Adam Solomon has seen better days—he just got kicked out of law school; he’s on the outs with his grandfather after he quits a family enterprise; and he’s about to embark on a trip to Israel as part of The Sababa Project, an excursion designed to entice American Jews to fall in love with their spiritual homeland. As Momo Kafritz, the eccentric millionaire who “operates the largest America-to-Israel travel organization in the world,” explains, home can only be defined by love, and in this case, “JEWISH LOVE” is the only kind that really counts. Lieberman manages a satirical punchline in nearly every sentence—his group of travel companions is largely interested in maniacal drug and alcohol consumption and the relentless pursuit of casual sex. Adam has his own trysts—he quickly romances Liora, the disaffected daughter of Momo, and Sarai, a DJ grieving over the recent loss of her child’s father. Only armed with “broken, badly sprained Hebrew,” Adam obsessively tries to track down a high-tech ambulance his family’s philanthropic organization donated—it was his idea, though he received no credit for it—which seems to have been turned into a heavily armored tactical vehicle. Meanwhile, his sassy bus mate, Caitlin Cohen—from the vehicle, she catcalls Israeli soldiers, “Let’s make Saba-babies together!”—tries to find some passable sushi, a search that takes her to the dangerous occupied territory.
The author’s plot is frenetically paced and comically manic—he describes Adam’s travel mates as a “group whose babka-toting mothers have reared them on a steady diet of nerves and anxiety.” And when Adam is asked whether his own mom is “a Jewish mother,” he responds: “She loves mah-jongg and worrying about stuff like that.” The strongest parts of the book deliver a lacerating irreverence—Lieberman is unafraid of caricaturing even the most sacred pieties, a tendency that is tantalizingly transgressive. In this regard, his novel, at its best, is reminiscent of Céline and, more recently, Paul Beatty. In addition, Lieberman succeeds, within the indefatigable absurdity, to raise some serious questions about the elusive nature of identity for a diaspora, and the split between secular Jews and orthodox religious adherents. But in place of a coherent plot, the author supplies a meandering road trip, and that narrative shiftlessness can be exhausting. Moreover, he bombards readers with a swarm of one-liners, and that too becomes more tedious than comical; the jokes themselves are often silly rather than clever.

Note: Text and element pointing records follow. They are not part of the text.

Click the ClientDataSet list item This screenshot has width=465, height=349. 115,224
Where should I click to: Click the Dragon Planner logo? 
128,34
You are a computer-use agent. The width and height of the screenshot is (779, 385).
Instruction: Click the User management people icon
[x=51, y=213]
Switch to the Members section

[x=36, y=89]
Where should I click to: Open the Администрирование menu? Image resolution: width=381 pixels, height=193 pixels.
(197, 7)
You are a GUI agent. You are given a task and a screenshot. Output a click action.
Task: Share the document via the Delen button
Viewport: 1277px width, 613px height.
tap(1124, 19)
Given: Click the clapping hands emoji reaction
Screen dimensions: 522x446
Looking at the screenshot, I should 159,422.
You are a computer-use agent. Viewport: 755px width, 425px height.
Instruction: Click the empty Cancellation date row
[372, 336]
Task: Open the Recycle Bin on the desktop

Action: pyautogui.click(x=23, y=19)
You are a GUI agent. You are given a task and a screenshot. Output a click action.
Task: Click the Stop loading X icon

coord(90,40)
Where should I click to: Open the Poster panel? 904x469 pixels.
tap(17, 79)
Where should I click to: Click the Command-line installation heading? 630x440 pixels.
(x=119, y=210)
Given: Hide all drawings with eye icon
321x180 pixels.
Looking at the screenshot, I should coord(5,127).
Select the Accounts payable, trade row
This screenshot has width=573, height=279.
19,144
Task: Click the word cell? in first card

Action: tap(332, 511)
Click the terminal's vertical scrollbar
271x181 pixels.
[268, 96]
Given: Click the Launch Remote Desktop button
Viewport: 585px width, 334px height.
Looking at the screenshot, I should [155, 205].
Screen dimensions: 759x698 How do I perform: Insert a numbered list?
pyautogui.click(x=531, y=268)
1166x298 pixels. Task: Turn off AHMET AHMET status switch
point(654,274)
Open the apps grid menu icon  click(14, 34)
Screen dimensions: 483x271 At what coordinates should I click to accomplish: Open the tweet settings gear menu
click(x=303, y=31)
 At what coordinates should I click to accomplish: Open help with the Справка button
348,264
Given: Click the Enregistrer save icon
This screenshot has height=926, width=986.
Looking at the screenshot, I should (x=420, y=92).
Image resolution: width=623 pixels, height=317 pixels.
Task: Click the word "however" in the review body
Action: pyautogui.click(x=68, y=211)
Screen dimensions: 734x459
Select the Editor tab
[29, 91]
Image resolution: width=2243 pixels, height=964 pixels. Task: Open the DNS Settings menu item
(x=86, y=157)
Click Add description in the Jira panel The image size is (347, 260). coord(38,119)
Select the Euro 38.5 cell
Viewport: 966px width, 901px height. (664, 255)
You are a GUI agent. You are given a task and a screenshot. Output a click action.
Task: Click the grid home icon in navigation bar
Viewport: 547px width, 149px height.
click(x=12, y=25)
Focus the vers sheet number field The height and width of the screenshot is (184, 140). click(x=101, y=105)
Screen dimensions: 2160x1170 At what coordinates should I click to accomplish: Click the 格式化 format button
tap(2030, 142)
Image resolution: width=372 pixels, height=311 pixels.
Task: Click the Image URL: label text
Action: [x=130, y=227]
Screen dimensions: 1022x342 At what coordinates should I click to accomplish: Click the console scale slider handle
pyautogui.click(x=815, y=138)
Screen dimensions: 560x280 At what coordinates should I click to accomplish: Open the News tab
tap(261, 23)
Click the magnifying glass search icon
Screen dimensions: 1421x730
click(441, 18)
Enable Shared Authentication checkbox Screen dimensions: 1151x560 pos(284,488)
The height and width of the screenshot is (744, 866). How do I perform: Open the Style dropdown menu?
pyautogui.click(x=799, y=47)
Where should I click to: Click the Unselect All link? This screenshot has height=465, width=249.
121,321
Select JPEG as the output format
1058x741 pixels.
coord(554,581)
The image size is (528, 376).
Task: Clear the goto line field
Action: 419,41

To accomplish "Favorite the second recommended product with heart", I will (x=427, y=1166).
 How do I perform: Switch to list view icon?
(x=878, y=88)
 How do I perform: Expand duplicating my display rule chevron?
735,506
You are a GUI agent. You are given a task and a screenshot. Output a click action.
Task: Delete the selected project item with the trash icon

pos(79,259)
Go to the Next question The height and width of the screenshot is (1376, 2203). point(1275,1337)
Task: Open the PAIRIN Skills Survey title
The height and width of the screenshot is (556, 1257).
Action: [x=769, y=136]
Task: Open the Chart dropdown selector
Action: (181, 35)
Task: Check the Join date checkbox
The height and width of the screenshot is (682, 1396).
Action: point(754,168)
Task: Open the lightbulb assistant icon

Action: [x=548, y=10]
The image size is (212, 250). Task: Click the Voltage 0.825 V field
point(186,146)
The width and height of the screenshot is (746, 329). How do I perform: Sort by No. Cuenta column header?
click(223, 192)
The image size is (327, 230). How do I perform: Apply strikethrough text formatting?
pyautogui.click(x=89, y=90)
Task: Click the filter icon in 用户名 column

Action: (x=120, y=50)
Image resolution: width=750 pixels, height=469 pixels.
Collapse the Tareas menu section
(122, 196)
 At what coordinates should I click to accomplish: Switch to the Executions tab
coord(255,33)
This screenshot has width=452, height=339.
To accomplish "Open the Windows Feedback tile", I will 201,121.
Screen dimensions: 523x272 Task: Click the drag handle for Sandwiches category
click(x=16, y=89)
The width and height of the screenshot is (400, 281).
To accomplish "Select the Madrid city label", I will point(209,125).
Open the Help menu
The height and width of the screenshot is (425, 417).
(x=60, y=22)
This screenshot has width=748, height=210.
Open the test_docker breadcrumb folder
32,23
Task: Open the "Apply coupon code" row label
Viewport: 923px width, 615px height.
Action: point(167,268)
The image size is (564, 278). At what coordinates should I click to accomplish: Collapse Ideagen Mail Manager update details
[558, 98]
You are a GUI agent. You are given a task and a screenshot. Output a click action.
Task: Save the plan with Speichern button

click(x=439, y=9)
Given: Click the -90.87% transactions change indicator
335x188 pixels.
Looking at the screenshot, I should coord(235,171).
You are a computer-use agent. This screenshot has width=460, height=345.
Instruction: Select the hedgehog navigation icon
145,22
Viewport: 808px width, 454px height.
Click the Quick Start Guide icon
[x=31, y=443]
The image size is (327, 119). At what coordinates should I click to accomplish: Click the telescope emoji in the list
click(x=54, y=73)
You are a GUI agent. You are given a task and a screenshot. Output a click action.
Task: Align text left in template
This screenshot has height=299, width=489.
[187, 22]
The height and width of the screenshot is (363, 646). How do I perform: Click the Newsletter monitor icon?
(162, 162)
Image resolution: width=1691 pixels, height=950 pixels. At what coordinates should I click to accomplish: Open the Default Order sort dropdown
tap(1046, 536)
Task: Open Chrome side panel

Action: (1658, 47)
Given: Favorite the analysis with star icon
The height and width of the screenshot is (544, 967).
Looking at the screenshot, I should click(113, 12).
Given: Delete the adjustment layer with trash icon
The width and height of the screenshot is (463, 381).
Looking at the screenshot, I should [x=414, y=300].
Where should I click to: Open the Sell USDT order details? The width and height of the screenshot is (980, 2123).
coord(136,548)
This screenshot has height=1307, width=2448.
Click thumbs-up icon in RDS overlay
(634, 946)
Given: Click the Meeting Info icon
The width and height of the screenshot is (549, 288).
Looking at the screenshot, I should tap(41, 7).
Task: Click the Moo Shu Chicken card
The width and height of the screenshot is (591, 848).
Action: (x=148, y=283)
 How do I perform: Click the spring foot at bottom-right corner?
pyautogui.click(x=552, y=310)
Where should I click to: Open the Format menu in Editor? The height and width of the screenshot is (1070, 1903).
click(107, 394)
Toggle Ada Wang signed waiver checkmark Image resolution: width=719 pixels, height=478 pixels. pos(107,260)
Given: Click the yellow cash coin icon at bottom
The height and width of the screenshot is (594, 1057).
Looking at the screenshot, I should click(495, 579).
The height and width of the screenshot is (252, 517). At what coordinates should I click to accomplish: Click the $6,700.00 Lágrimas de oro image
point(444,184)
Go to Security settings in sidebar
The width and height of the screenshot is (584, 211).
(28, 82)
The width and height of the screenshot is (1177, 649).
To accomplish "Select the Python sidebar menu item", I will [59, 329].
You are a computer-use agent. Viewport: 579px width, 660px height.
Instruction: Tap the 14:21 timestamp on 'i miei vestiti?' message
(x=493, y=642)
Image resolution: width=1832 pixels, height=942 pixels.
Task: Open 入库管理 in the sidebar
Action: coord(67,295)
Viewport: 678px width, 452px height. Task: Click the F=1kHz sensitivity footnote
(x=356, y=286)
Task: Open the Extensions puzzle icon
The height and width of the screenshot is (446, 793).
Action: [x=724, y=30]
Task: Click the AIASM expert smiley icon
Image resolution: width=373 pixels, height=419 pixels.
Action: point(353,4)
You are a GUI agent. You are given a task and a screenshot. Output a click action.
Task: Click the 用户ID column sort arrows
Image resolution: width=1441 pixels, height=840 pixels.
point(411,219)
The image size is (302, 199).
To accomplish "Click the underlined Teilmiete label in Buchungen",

For example: “I tried to go to the bathroom but it was occupied,” a character named Eric starts. “JUST LIKE THE TERRITORIES!” Apparently the exclamation mark isn’t enough to signal to readers this is a joke—too much of the book is written in the heavy-handed spirit suggested by that promiscuous capitalization.
A comically astute but often overdone sendup of Jewish American culture.